PWM control of an RGB LED is very effective and efficient. This device has three pn junctions - red, blue, green. By changing the brightness of each channel separately, you can get almost any LED color (with the exception of pure white). The possibilities for creating lighting effects using PWM are endless.

The most common application of a pulse-width modulated digital signal is to regulate the average current or voltage flowing through a load. But non-standard use of this type of modulation is also possible. It all depends on the imagination of the developer.

Overview of typical circuits

You can regulate the rotation of the shaft of a low-power electric motor by connecting a power resistor in series with no. However, this option has very low efficiency and the inability to smoothly change speed. To avoid such a nuisance, you should consider several regulator circuits that are used most often.

As you know, PWM has a constant pulse amplitude. In addition, the amplitude is identical to the supply voltage. Consequently, the electric motor will not stop even when running at low speeds.

The second option is similar to the first. The only difference is that an operational amplifier is used as the master oscillator. This component has a frequency of 500 Hz and produces triangular-shaped pulses. Adjustment is also carried out using a variable resistor.

How to make it yourself?

There are various options for adjustment schemes. Let us present one of them in more detail.

Here is how it works:

Initially, this device was developed to adjust the commutator motor in electric vehicles. We were talking about one where the supply voltage is 24 V, but this design is also applicable to other engines.

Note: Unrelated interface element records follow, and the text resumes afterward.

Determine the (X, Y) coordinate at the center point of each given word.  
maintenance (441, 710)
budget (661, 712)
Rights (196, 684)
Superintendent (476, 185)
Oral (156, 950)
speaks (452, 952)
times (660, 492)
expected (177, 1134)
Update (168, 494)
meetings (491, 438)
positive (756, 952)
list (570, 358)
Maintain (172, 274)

The weak point of the circuit, which was identified during testing of its operation, is its poor suitability at very high current values. This is due to some slowdown in the operation of the transistor elements of the circuit.

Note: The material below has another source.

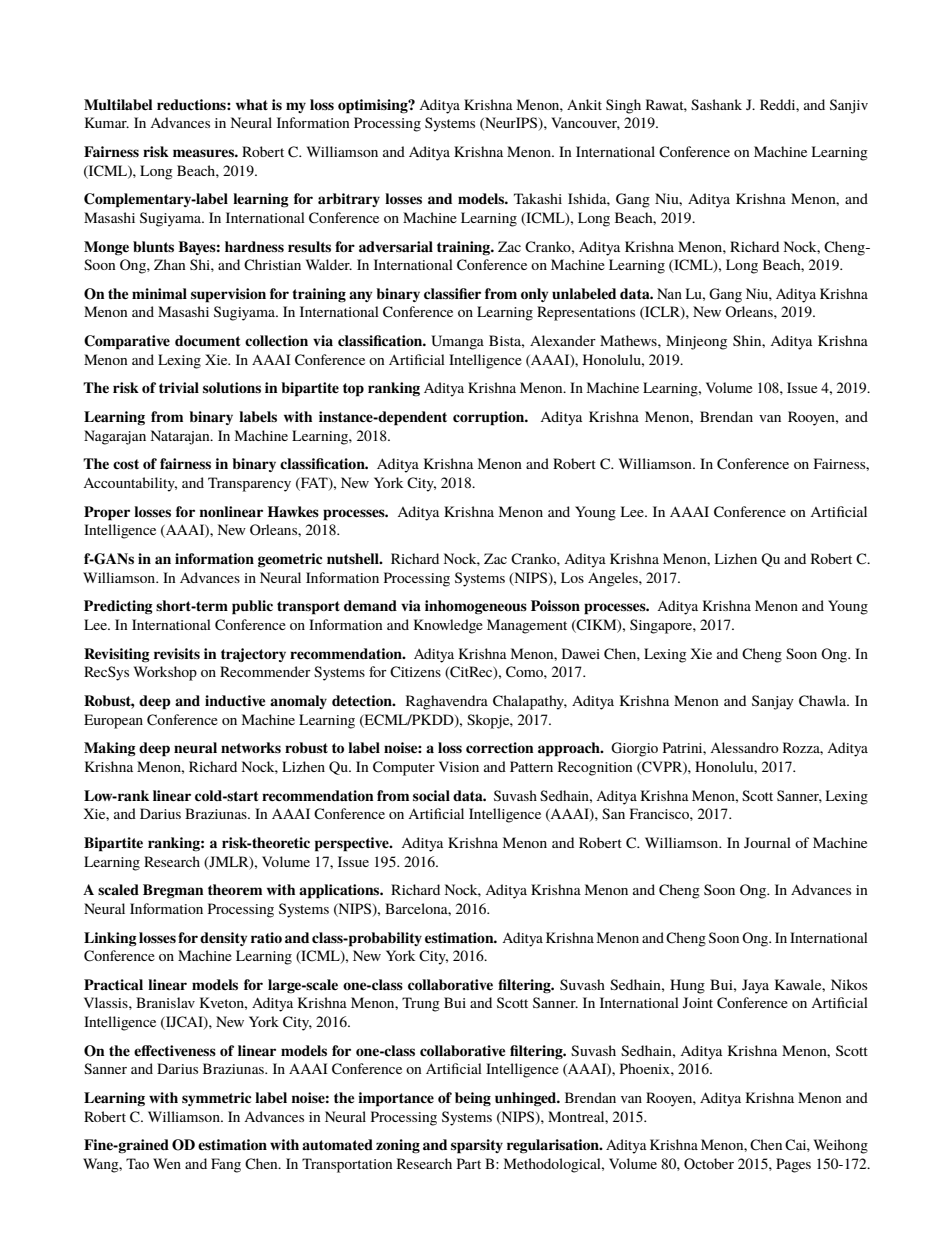 This image has width=952, height=1233. Describe the element at coordinates (538, 198) in the image. I see `Takashi` at that location.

It is recommended that the current be no more than 70 A. There is no current or temperature protection in this circuit, so it is recommended to build in an ammeter and monitor the current visually. The switching frequency will be 5 kHz, it is determined by capacitor C2 with a capacity of 20 nf.

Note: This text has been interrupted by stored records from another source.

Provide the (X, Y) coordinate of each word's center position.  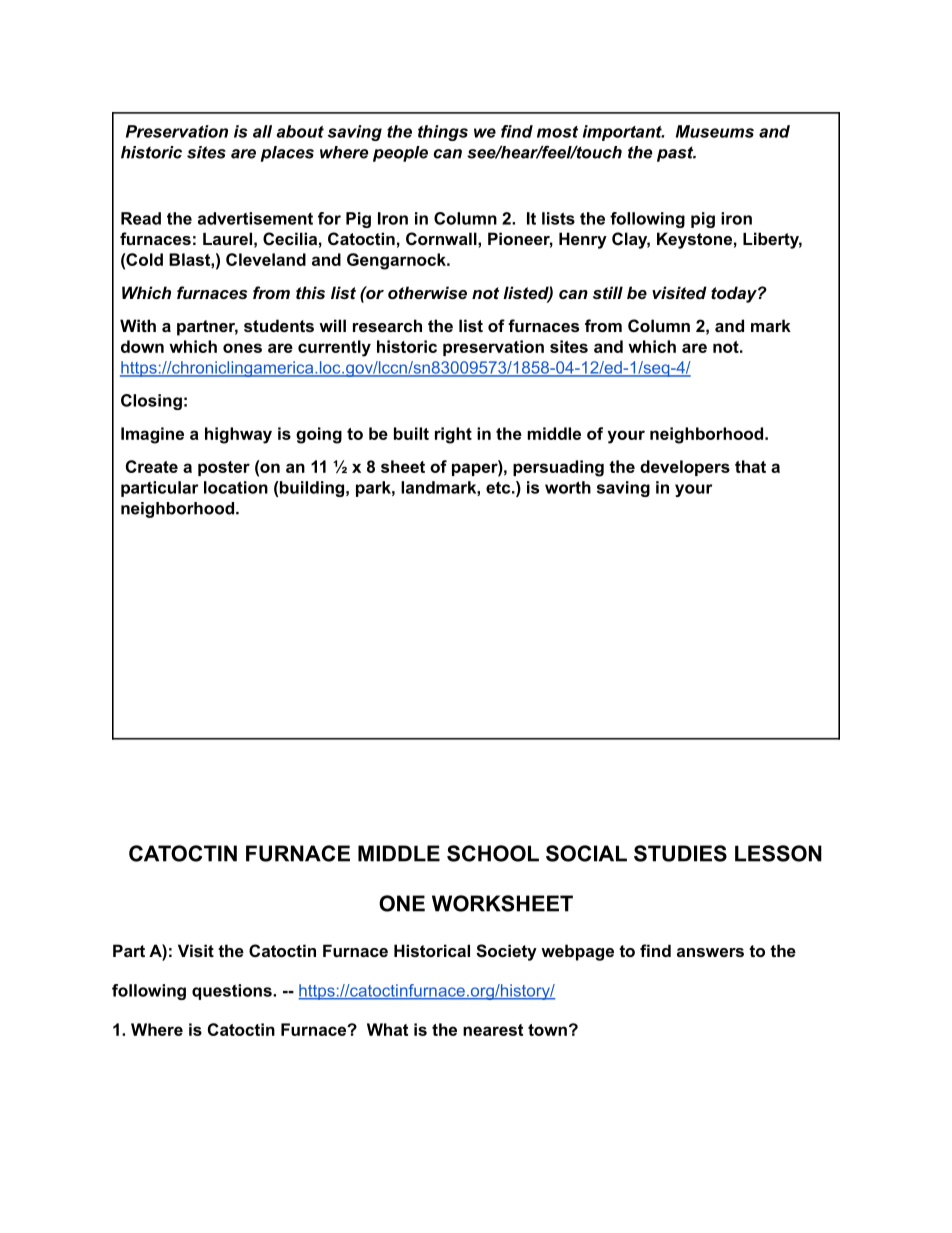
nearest (493, 1030)
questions (233, 992)
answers (710, 952)
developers (685, 468)
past (676, 154)
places (287, 154)
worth (568, 487)
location (236, 487)
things (443, 133)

As the current changes, this frequency can change between 3 kHz and 5 kHz. Variable resistor R2 is used to regulate the current. When using an electric motor at home, it is recommended to use a standard type regulator.

At the same time, it is recommended to select the value of R1 in such a way as to correctly configure the operation of the regulator. From the output of the microcircuit, the control pulse goes to a push-pull amplifier using transistors KT815 and KT816, and then goes to the transistors.

The printed circuit board has a size of 50 by 50 mm and is made of single-sided fiberglass:

This diagram additionally shows 2 45 ohm resistors. This is done for the possible connection of a regular computer fan to cool the device. When using an electric motor as a load, it is necessary to block the circuit with a blocking (damper) diode, which in its characteristics corresponds to twice the load current and twice the supply voltage.

How to connect to the load

The PWM signal generator should not be connected directly to the load, because it is low-current and will most likely burn everything out immediately. In order to control the load, you need a switch on a mosfet transistor. We take an N-channel mosfet transistor IRF3205 and assemble everything according to the diagram:

Arduino PWM on IRF3205

Resistor R1 is needed to protect the Arduino pin from burnout, and resistor R2 is needed to ensure that the transistor is completely closed when the Arduino does not provide an output signal.

As you can see, nothing complicated. Four elements and the PWM controller is ready. He can already control a single-color LED strip or some kind of motor.

If you need a three-color ribbon or more ribbons (we make multi-channel PWM), simply add keys to pins D3, D5, D6, D9, D10, D11 ( only PWM works on them ). In total, Arduino is capable of controlling the power of 6 devices simultaneously.

The IRF3205 is capable of withstanding currents of up to 70 Amps at voltages of up to 55 Volts; such characteristics are quite sufficient to solve most household problems.